Produrre alta tecnologia però costa molto. È quindi una naturale conseguenza che gli investimenti nel settore dell’aerospazio e della difesa siano necessariamente pubblici. I cicli di investimento in un settore a così alta intensità di tecnologia hanno una durata tale da essere sostenibili solo nei piani di investimento pluriennali propri di uno Stato e, in particolare, di quelle aree della PA in cui vi è capacità di visione geopolitica.

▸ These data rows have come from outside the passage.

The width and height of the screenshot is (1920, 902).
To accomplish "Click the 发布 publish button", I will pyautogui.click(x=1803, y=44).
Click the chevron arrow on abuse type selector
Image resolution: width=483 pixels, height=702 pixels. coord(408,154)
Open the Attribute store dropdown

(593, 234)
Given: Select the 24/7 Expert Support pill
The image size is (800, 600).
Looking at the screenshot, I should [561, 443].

Il prodotto dell’industria della difesa vive nella storia degli uomini. A Galileo Galilei interessava osservare la Luna e i pianeti, ma trovò i finanziamenti necessari per lo sviluppo del cannocchiale solo offrendolo al Doge di Venezia come potente strumento militare. Il più grande degli inventori, Archimede – con la sua lente sul mare di Siracusa e con la leva che solleva il mondo –, fu in realtà un grande stratega.

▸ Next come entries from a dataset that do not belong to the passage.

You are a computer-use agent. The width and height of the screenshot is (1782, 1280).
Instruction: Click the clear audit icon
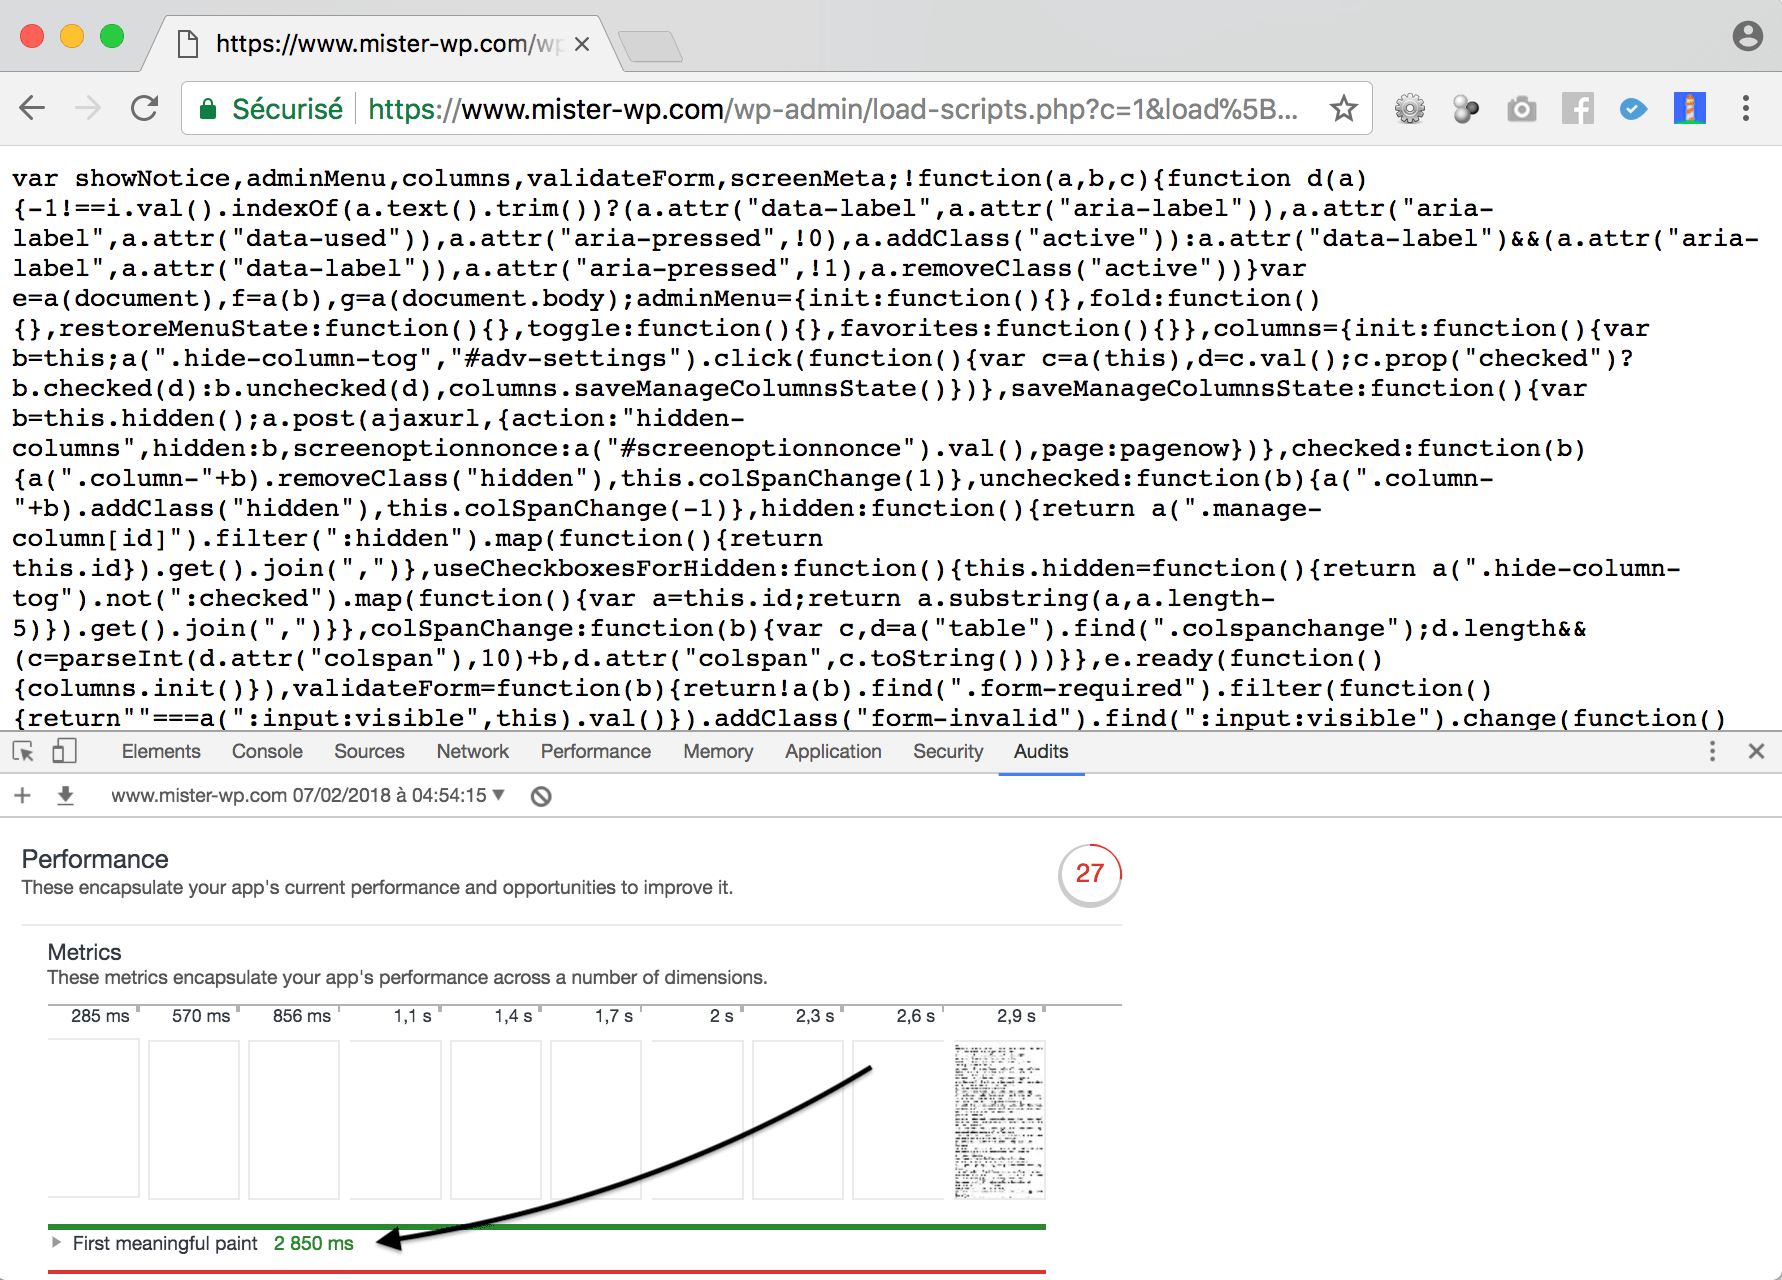click(541, 796)
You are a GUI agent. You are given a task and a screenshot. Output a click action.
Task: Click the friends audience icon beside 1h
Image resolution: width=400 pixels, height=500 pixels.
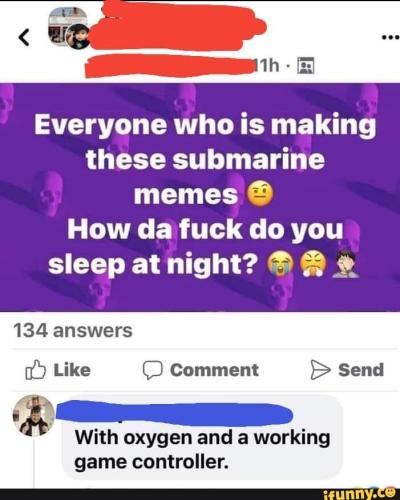tap(306, 65)
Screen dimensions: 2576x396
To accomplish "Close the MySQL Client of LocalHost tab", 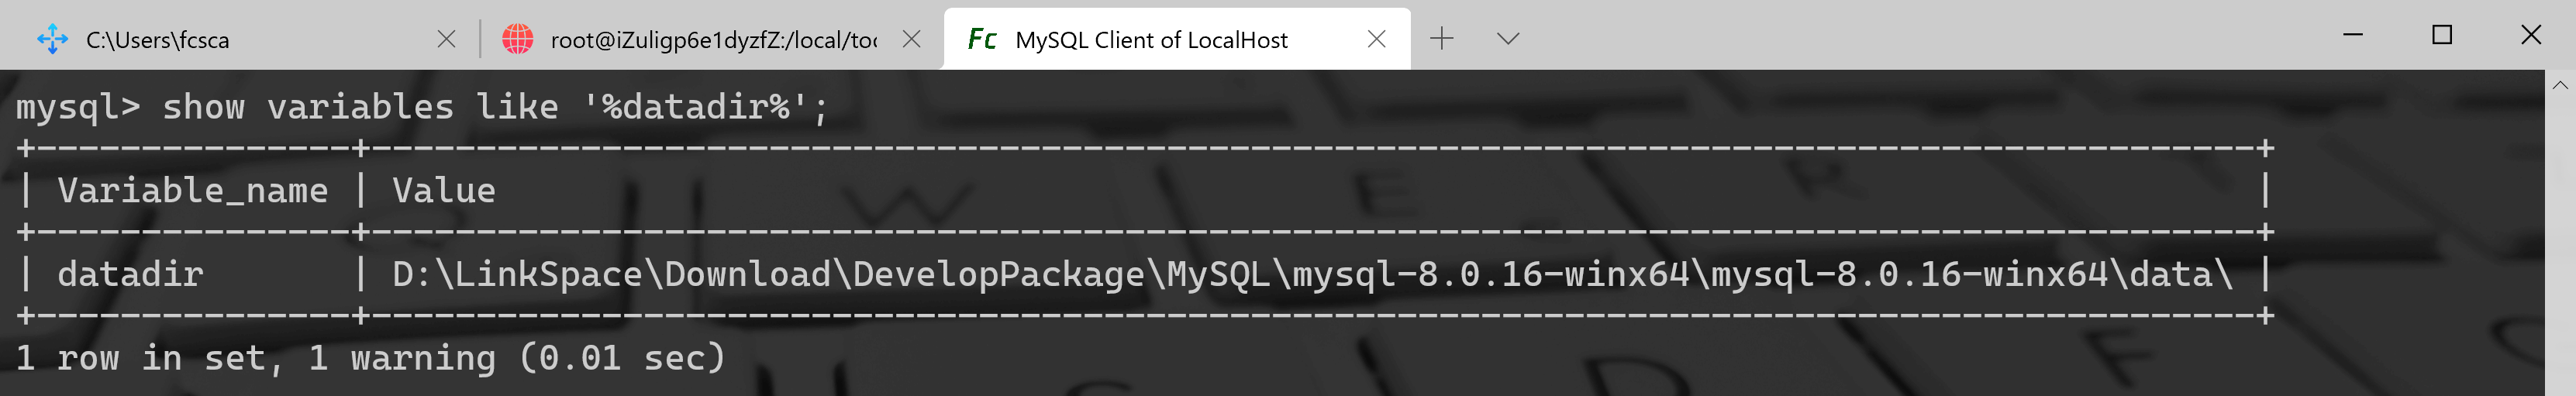I will (x=1376, y=39).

Che internet derivi da reti di comunicazione industriali/militari è cosa nota. I sistemi di navigazione satellitare ci accompagnano in auto come sul nostro telefonino. E se l’Europa ha un suo sistema di posizionamento e navigazione satellitare è grazie al sistema europeo “Galileo”. Le biciclette in carbonio, le protesi mediche in materiali avanzatissimi derivano da tecnologie sviluppate da e per l’industria aerospaziale e militare. Le nuove automobili private che troviamo sul mercato sono zeppe di soluzioni che, dopo magari decenni, arrivano ai consumatori migliorandone la vita: radar, sensori infrarosso, materiali compositi, leghe metalliche leggere e resistenti. Tutto ciò non è esattamente percepito dal grande pubblico. È un ruolo delicato quello dell’industria della sicurezza, che necessita di racconto per “comunicare” ciò che l’Italia realizza con questa sua industria: i sistemi ad alta tecnologia destinati alla protezione del paese.

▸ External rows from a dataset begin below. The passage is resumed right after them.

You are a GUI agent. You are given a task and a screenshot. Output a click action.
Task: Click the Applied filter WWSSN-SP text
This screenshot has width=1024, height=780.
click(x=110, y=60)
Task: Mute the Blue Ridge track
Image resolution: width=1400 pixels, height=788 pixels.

C’è una società di telecomunicazioni a capitale svizzero che per la propria pubblicità utilizza il mito delle Frecce tricolori. Nulla osta. È il mercato. Ma la flotta delle Frecce tricolori è composta oggi dagli aerei Aermacchi MB-339 e domani dagli M345 di Leonardo! E molti, che pur ammirano le acrobazie e le esibizioni di quell’orgoglio nazionale che sono le Frecce, non sanno che quegli aerei che regalano loro intense emozioni, nell’essere l’esito che salda insieme il genio di Leonardo da Vinci, Galileo Galilei e Guglielmo Marconi, sono anche il risultato di una collaborazione virtuosa tra industria e aeronautica militare.

Così come il tricolore fa da livrea agli aerei delle Frecce, abbiamo deciso che in tutti gli stabilimenti italiani di Leonardo sventolerà il tricolore, a significare concretamente che coloro che lì lavorano sono, con orgoglio, al servizio del loro paese e della sicurezza dell’Italia. Anche questa è comunicazione istituzionale e di impresa.